14 thoughts on “A Road To Victory”

  1. Good God, just reading the headings is scary enough.

    With the exception of FDR and Harry Truman has there EVER been a Democrat Administration who was willing to fight a war, kill the enemy, and win, instead of talking to them and making them “understand our differences”?

    I can tell you this, coming from the troops, our military isn’t happy with the prospect of “fighting” for President BOHICA. They have no idea, or hope, that he’s up to it.

  2. With the exception of FDR and Harry Truman has there EVER been a Democrat Administration who was willing to fight a war, kill the enemy, and win, instead of talking to them and making them “understand our differences”?

    Yes there has been, Steve. There was the Jefferson Davis Administration.

  3. Jim,
    I was kind of thinking of more current times. But you are right about Davis. So we have 3 in 233 years, one of which was the leader of the Confederacy, who was defeated by a Republican.

    That’s not a great track record.

  4. The Jefferson Davis example makes a point. Namely, that in certain parts people cared more about fighting than about being right. When they lost — which was inevitable because their cause made no sense — they first blamed the media and then they very bitterly blamed liberals. They were incapable of blaming themselves.

    And guess what, that’s still the attitude in those same states.

  5. Actually, the answer is the Truman administration.

    Besides Wilson, FDR, Truman, and Clinton, what Democratic president has ever won a war?

    There is another interesting twist to this discussion too. If a President fights a war hard but loses, as for instance Jefferson Davis and Lyndon Johnson did, then he’s just as big a coward as if he didn’t fight at all. Doing what right-wing voters demand counts for nothing if you fail and discredit the cause.

    Actually, soon enough that will be the history that they write for Bush too. That he seemed good at first but was too wobbly with Iran, Iraq, and Afghanistan.

    And in his comments about the south, he demonstrates the mindless bigotry of the left.

    Yeah that was the argument at the time. The abolitionists were the real bigots: they were prejudiced against the South.

  6. Abolitionists weren’t leftists

    That’s exactly what the Radical Republicans were or how they were seen in the 1850s. They weren’t just for Negro equality; they were also feminists, they were vegetarians, they were pacifists, they wanted to ban tobacco, they wanted wealth redistribution, and they were too permissive with immigration. It was the whole deal.

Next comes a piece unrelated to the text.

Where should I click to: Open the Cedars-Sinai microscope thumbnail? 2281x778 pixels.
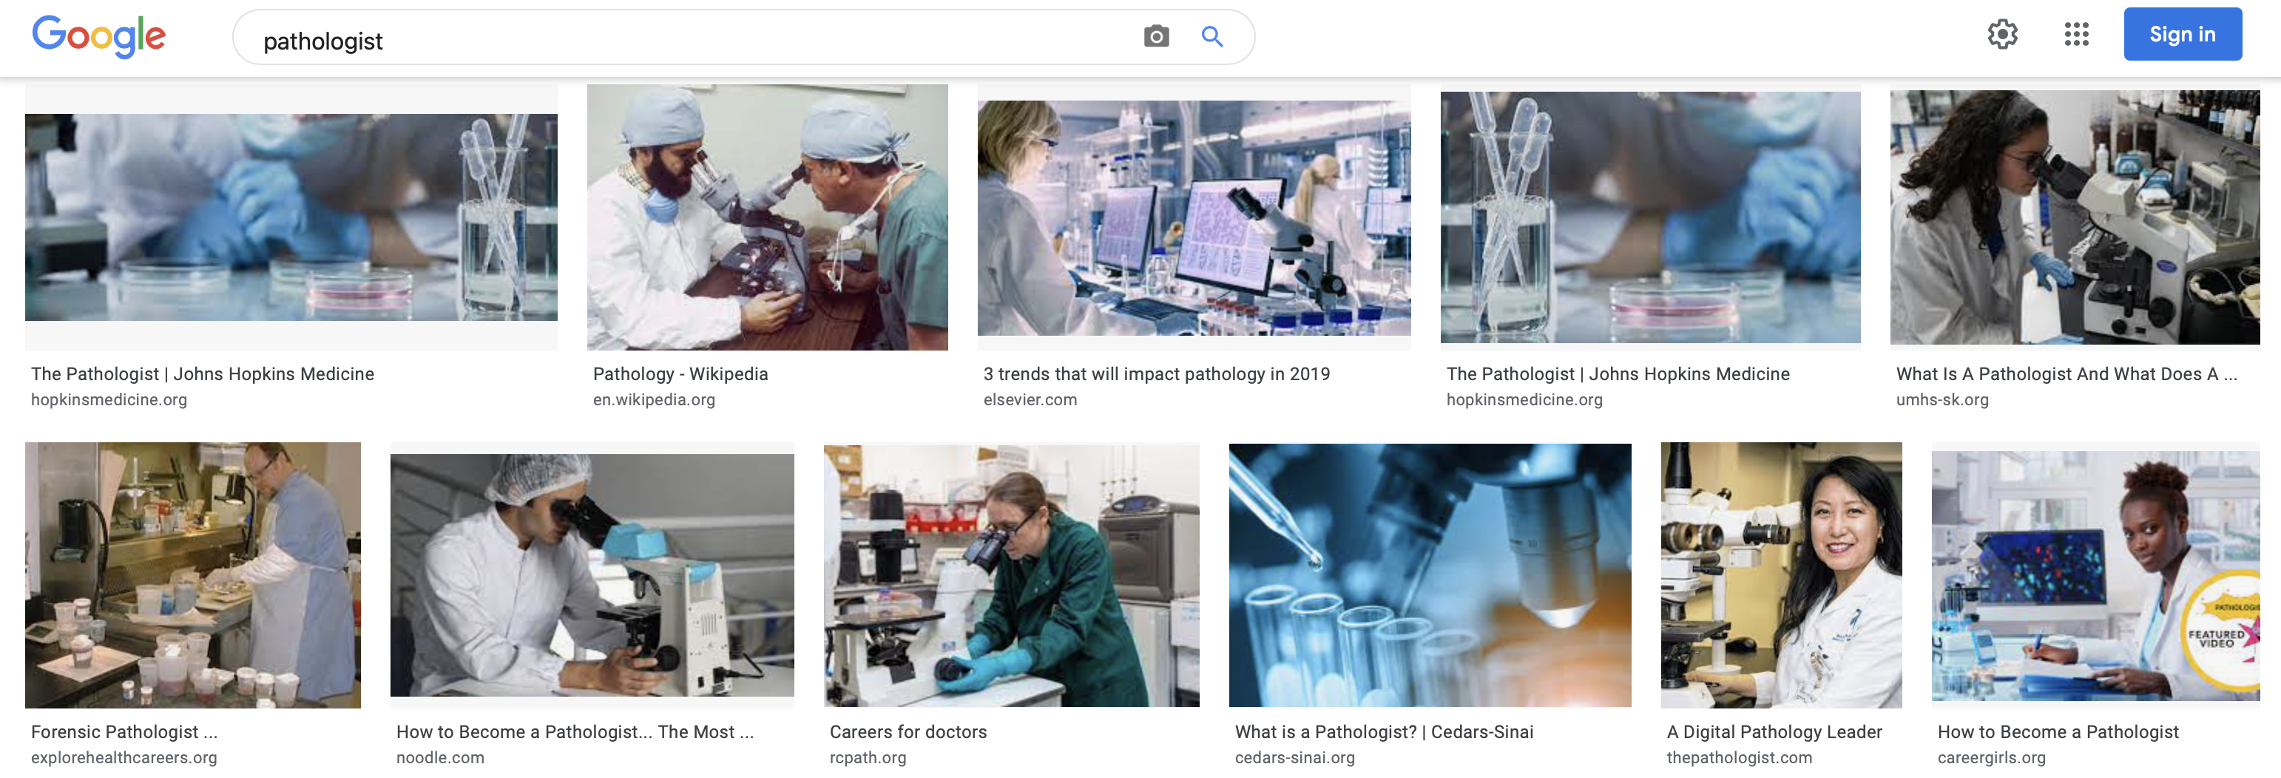1429,574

    Well, except for gay rights. That was the one scandalous social objective that even conservatives didn’t consider throwing at the Radical Republicans.

    http://en.wikipedia.org/wiki/File:1856-Republican-party-Fremont-isms-caricature.jpg

  7. Namely, that in certain parts people cared more about fighting than about being right.

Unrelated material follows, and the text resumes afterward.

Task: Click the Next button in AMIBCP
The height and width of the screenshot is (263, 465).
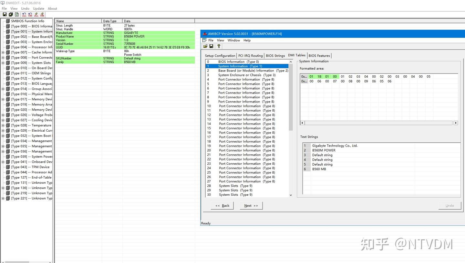Action: (251, 205)
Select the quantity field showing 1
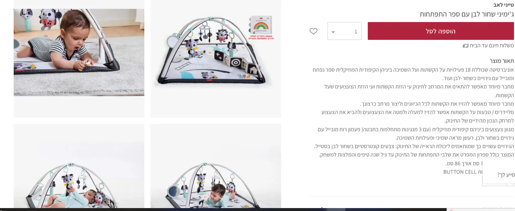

    You mean like your comments. Those comments where you blame Republicans or Rand for everything. It is because you just want to argue with us. If that’s not the cause, then I would suspect you would comment less, because I haven’t seen where you routinely agree with the blog host on anything? You always want to argue with him, and you have been proven wrong many times.

  8. > The Jefferson Davis example makes a point. Namely, that in certain parts people cared more about fighting than about being right. When they lost — which was inevitable because their cause made no sense — they first blamed the media and then they very bitterly blamed liberals.

    Actually, they blamed Republicans.

    Note that they had considerable support in the media. But, being Democrats, they’re not happy if anyone is allowed to disagree with them.

  9. Those comments where you blame Republicans or Rand for everything.

    I don’t blame Rand for anything. I disagree with him on many points, but nothing that has gone wrong is his fault.

    As for Republicans, well that really means more than one thing. Republicans voters are in most cases fine people, but even fine people sometimes misplace their trust. Republican politicians are a mixed bag. Some of them are competent statesmen. But some of them are basically modern-day fire eaters and their guidance is just plain bad for America.

    I would suspect you would comment less, because I haven’t seen where you routinely agree with the blog host on anything?

    I actually haven’t been commenting much lately, precisely because it didn’t seem worthwhile to just keep disagreeing. This thread started when I responded to commenter Steve, not to Rand.

    Actually, they blamed Republicans.

    That’s right, Andy, they blamed liberal Republicans. In the 1850s and 1860s, the Republicans were the liberals and the Southern Democrats were the conservatives. Hence the campaign poster in which Fremont is accused of supporting radical liberal causes such as feminism, wealth redistribution, and Negro equality.

  10. > That’s right, Andy, they blamed liberal Republicans.

    Which were mostly repackaged Whigs.

    Note that “liberal Republicans” of the 1860s weren’t “liberal” in the same sense as “liberal democrats” today.

    Note that in the 1960s, it was democrats who were still pushing the same control. Someone else will point out that nothing much has changed.